**About this task:** Copy out each line of the material below that holds the string "Given".

**Supplied records:**
..............................
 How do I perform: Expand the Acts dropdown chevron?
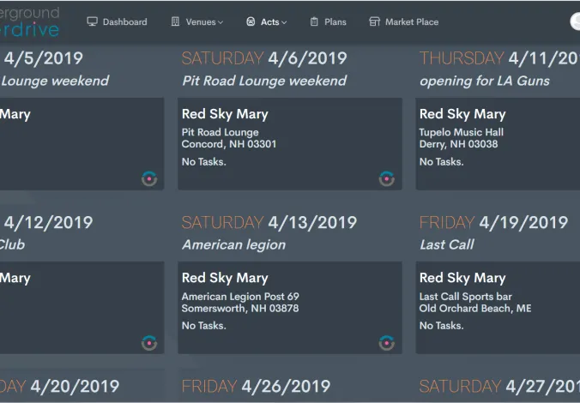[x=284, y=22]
..............................
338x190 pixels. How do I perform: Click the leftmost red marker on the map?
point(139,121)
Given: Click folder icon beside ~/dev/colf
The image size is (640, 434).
..............................
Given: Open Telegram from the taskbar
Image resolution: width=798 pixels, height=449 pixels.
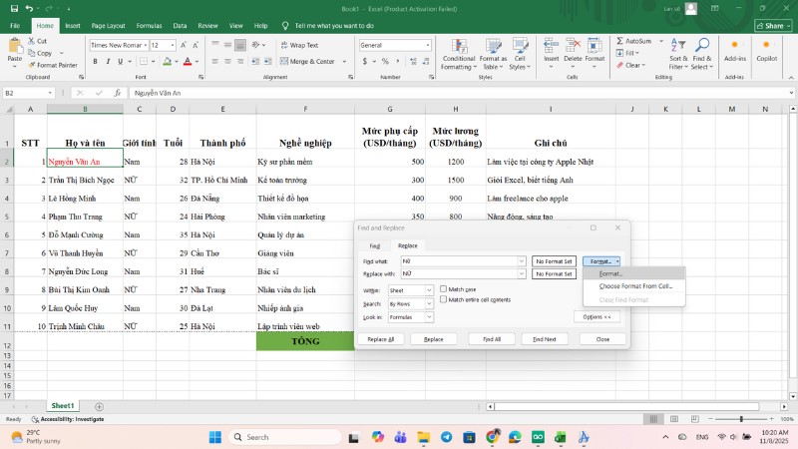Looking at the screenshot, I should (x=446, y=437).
..............................
**Completed exercise:**
Given: Click folder icon beside ~/dev/colf
Given: Open Telegram from the taskbar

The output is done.